Title: Semiparametric quantile regression for right censored survival data using two-piece asymmetric distributions
Authors: Worku Biyadgie Ewnetu - Hasselt University (Belgium) [presenting]
Anneleen Verhasselt - Hasselt University (Belgium)
Irene Gijbels - KU Leuven (Belgium)
Abstract: Widely used methods such as Cox proportional hazards, accelerated failure time, and Bennet proportional odds models do not model the quantiles directly, but rather allow the assessment of the influence of the covariates only on the location of the distribution. Quantile regression allows assessing the effects of covariates, not only on a location parameter (such as a mean or median) but also on specific percentiles of the conditional distribution.

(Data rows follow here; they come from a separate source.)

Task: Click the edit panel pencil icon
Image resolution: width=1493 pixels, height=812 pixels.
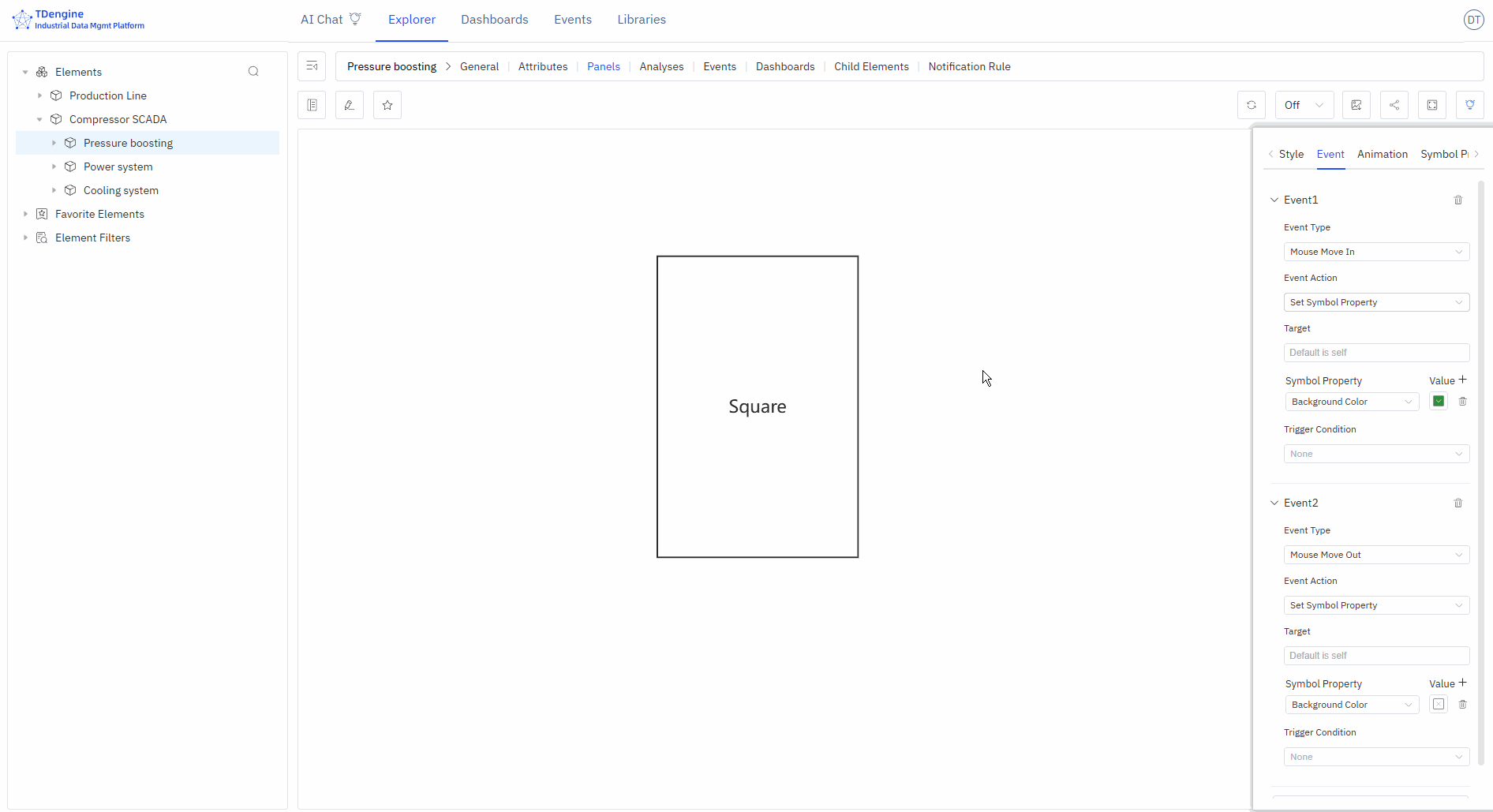Action: [x=350, y=105]
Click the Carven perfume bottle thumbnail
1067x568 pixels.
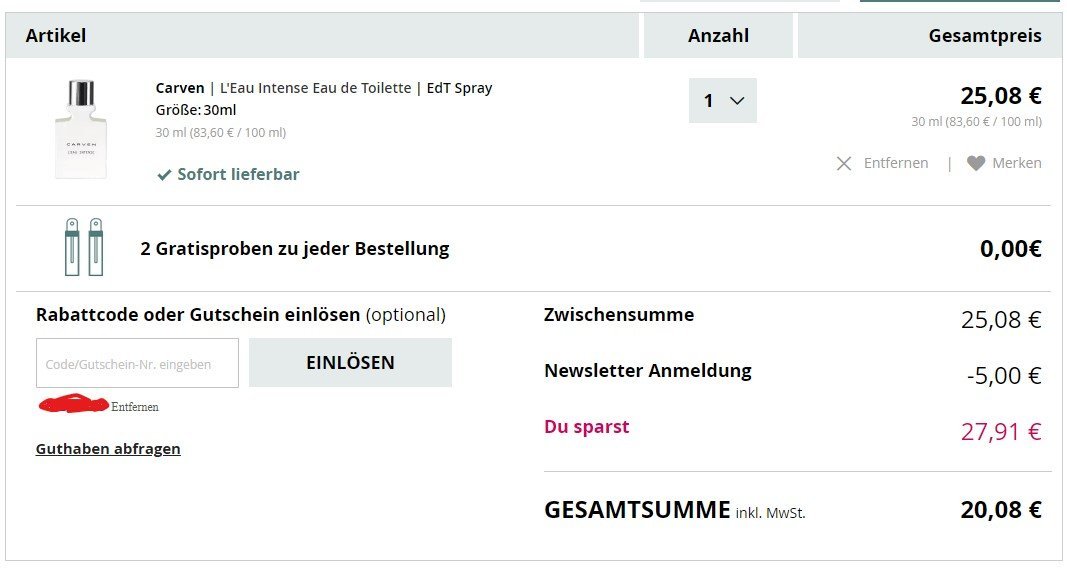(x=81, y=130)
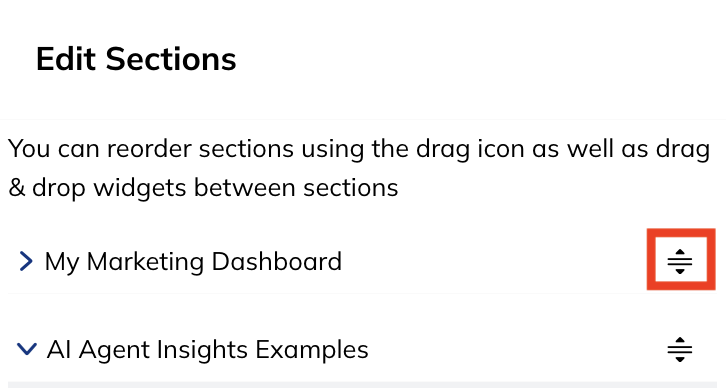
Task: Click the word Dashboard in the first section title
Action: click(x=276, y=262)
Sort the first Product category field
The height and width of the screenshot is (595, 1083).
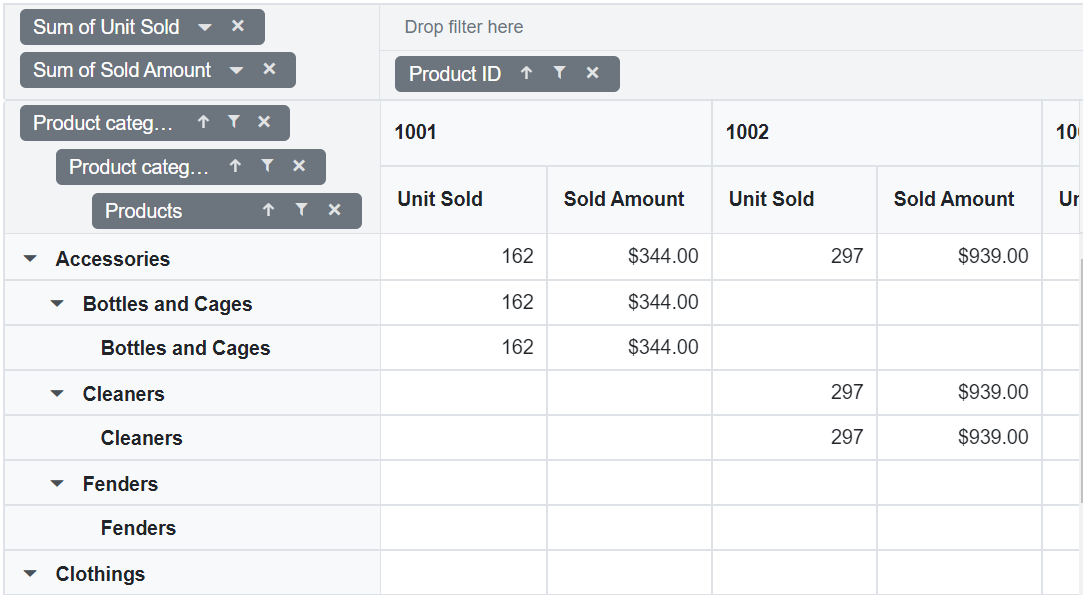click(x=202, y=122)
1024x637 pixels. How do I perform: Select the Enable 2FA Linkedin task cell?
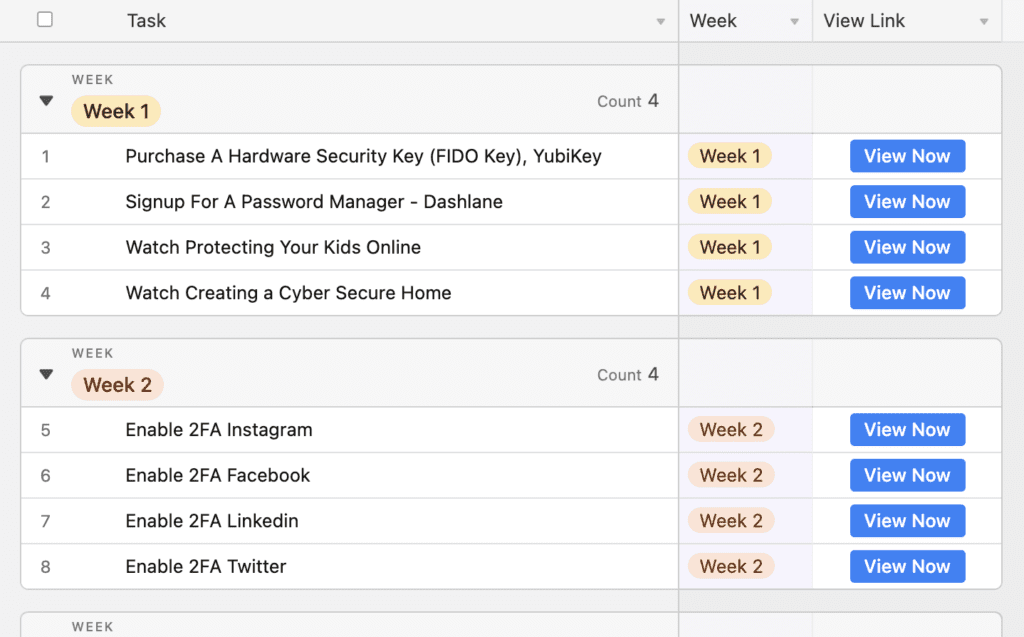pos(211,520)
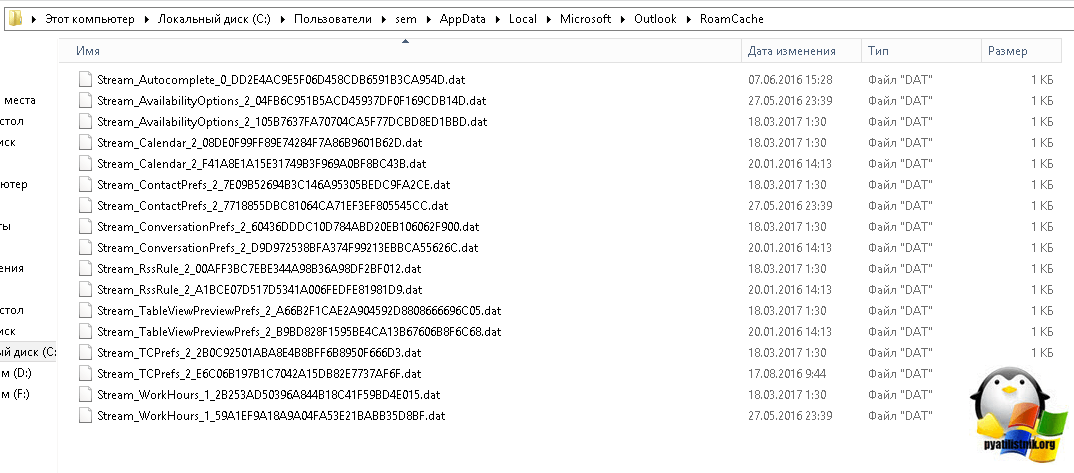1074x473 pixels.
Task: Click the Stream_ConversationPrefs_2_D9D97253 file icon
Action: (x=86, y=247)
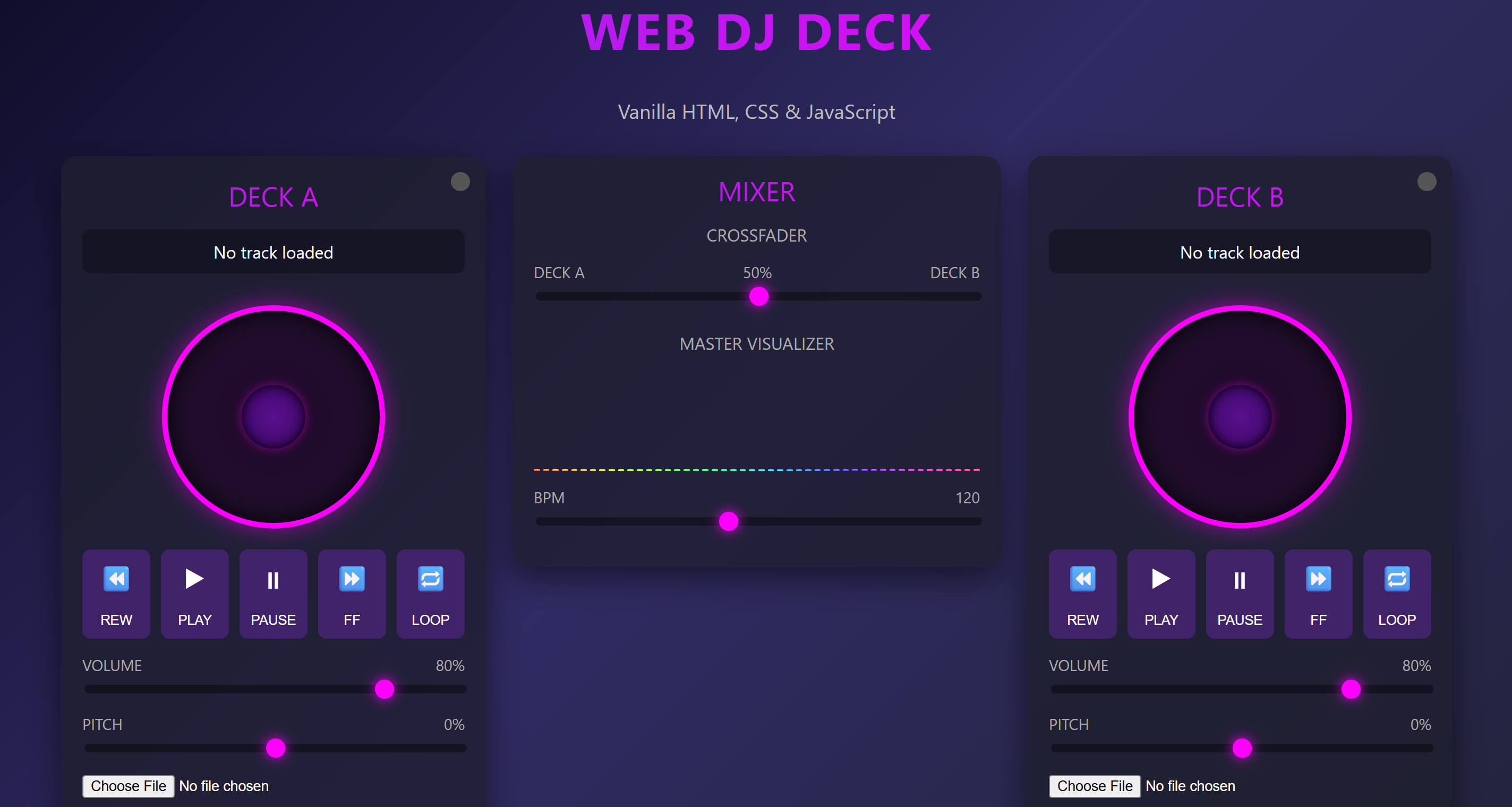Fast-forward Deck B
This screenshot has width=1512, height=807.
point(1318,594)
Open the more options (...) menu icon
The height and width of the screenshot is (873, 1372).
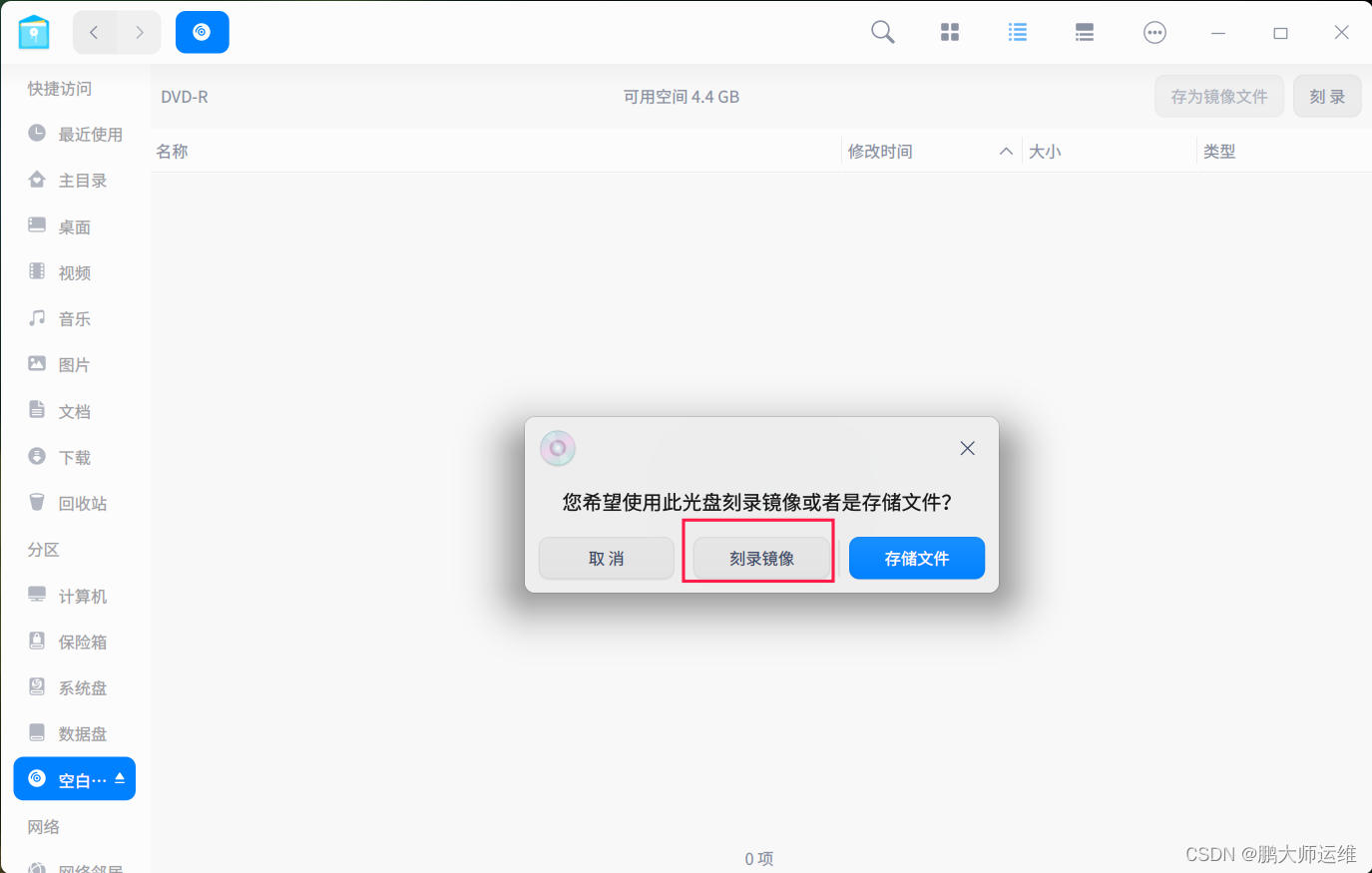point(1154,31)
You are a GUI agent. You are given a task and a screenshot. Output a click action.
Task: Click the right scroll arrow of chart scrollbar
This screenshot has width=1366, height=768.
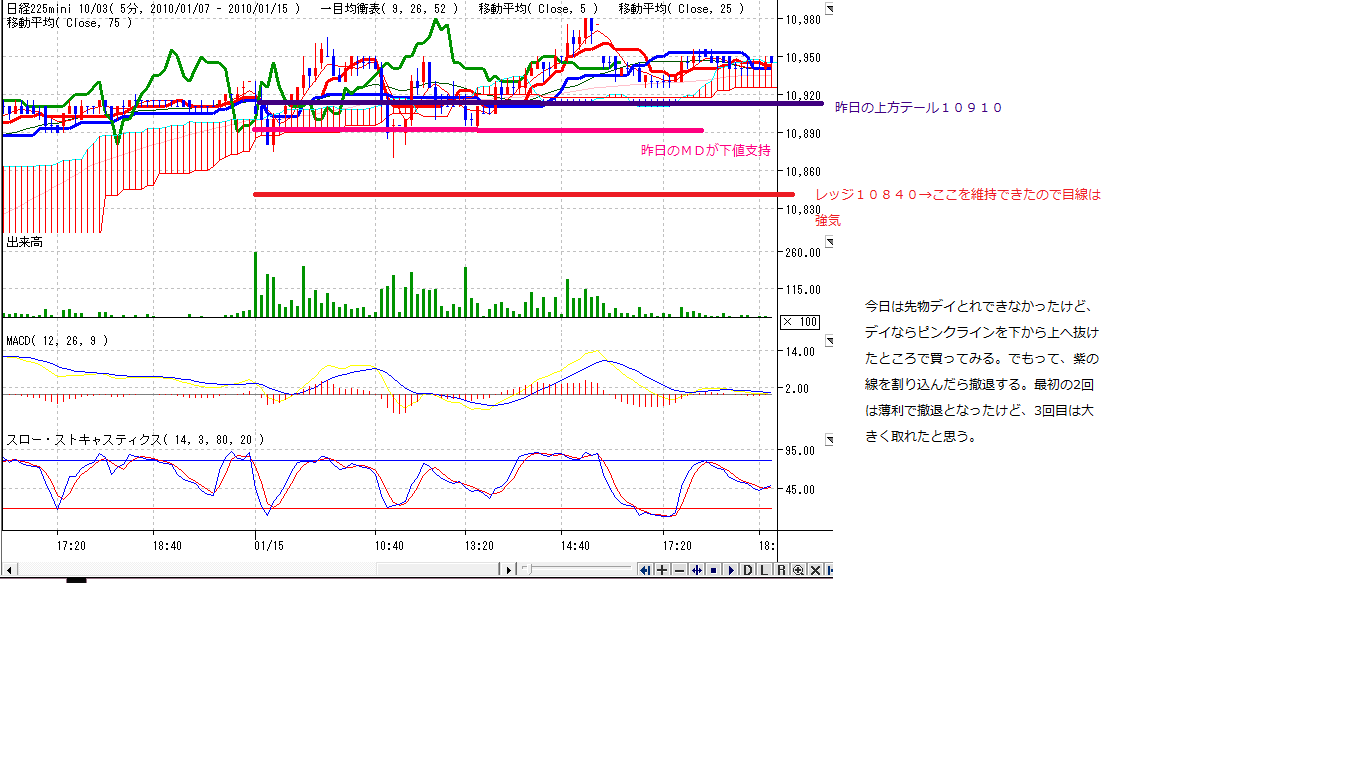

In recent years, a large family of flexible two-piece asymmetric distributions where the location parameter coincides with a specific quantile of the distribution has been studied. In a conditional (regression) setting the use of such a family of two-piece asymmetric distributions has only been investigated in the complete data case in the literature. We propose a semiparametric procedure to estimate the conditional quantile curves of two-piece asymmetric distributions with right-censored survival data. We use a local likelihood estimation technique in a multiparameter functional form, via which the effect of a covariate on the location, scale, and index of the conditional survival distribution can be assessed. The finite-sample performance of the estimators is investigated via simulations, and the methodology is illustrated with two real data examples.